* [TASK ITEM]: From the data below, copy exactly the lines that lie between the one holding "Open the View menu" and the one holding "Image resolution: width=765", including both, and nothing more.

* [DATA SUPPLIED]:
>>

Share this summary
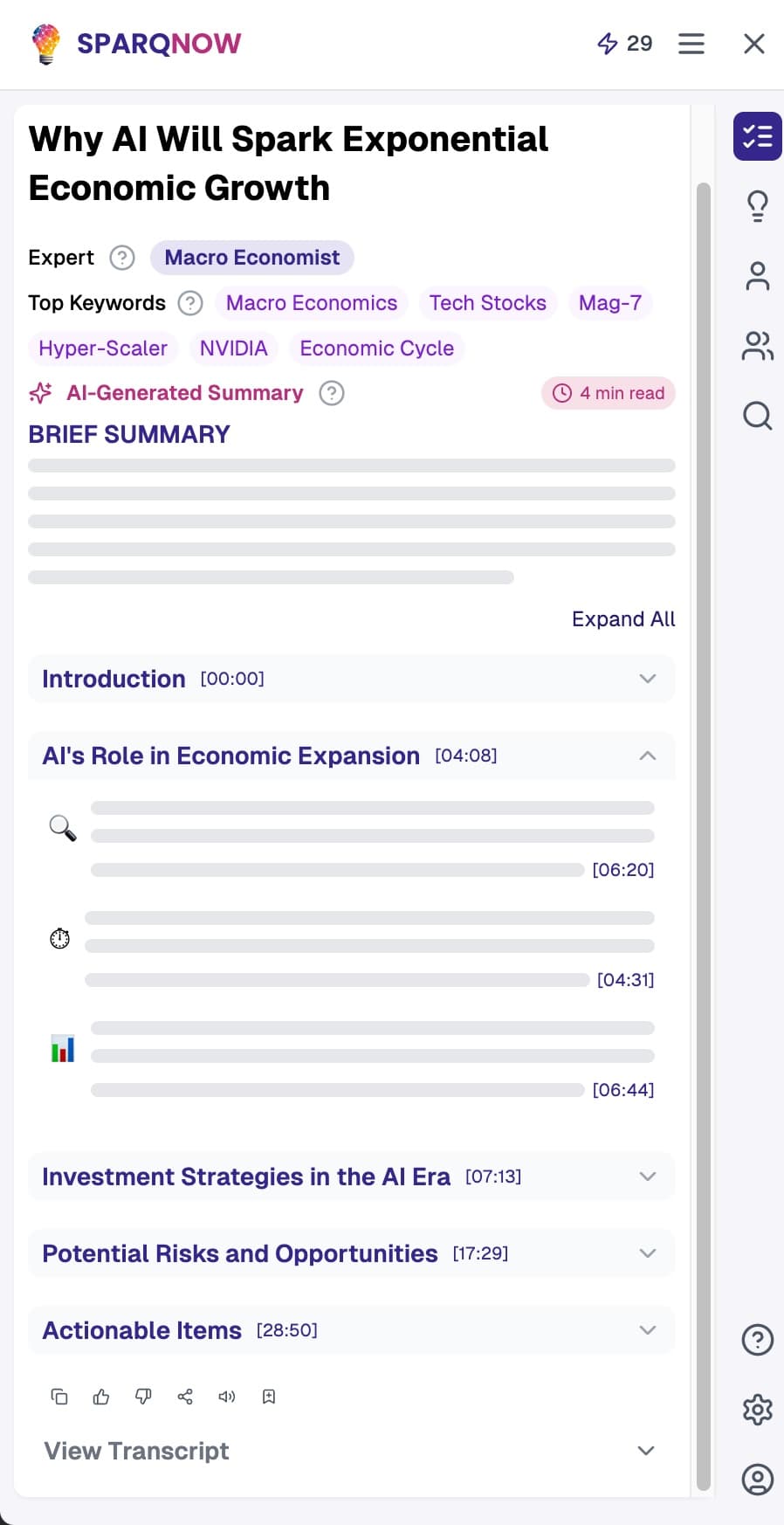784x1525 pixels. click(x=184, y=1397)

<<
>>

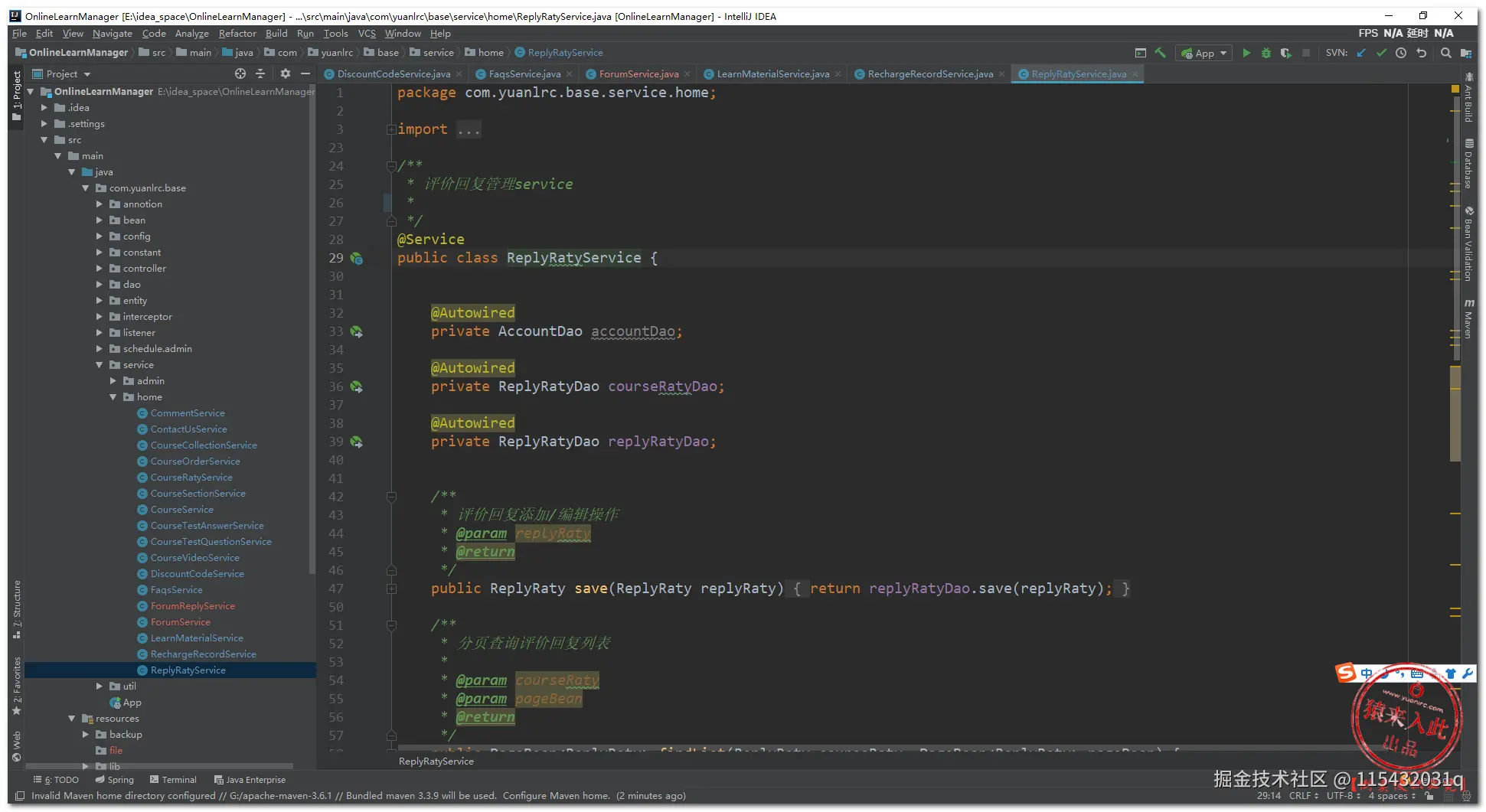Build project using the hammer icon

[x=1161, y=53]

<<
>>

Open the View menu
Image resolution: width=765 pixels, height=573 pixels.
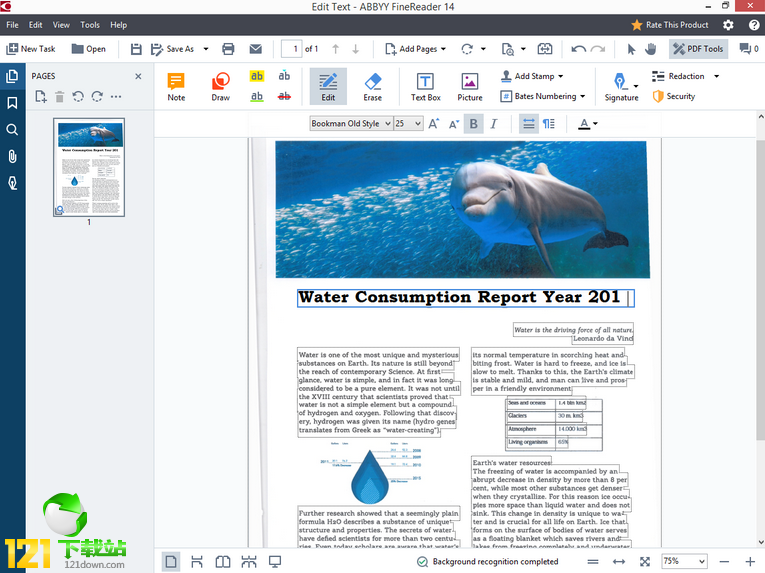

<<

* [WRITTEN RESPONSE]:
Open the View menu
Image resolution: width=765 pixels, height=573 pixels.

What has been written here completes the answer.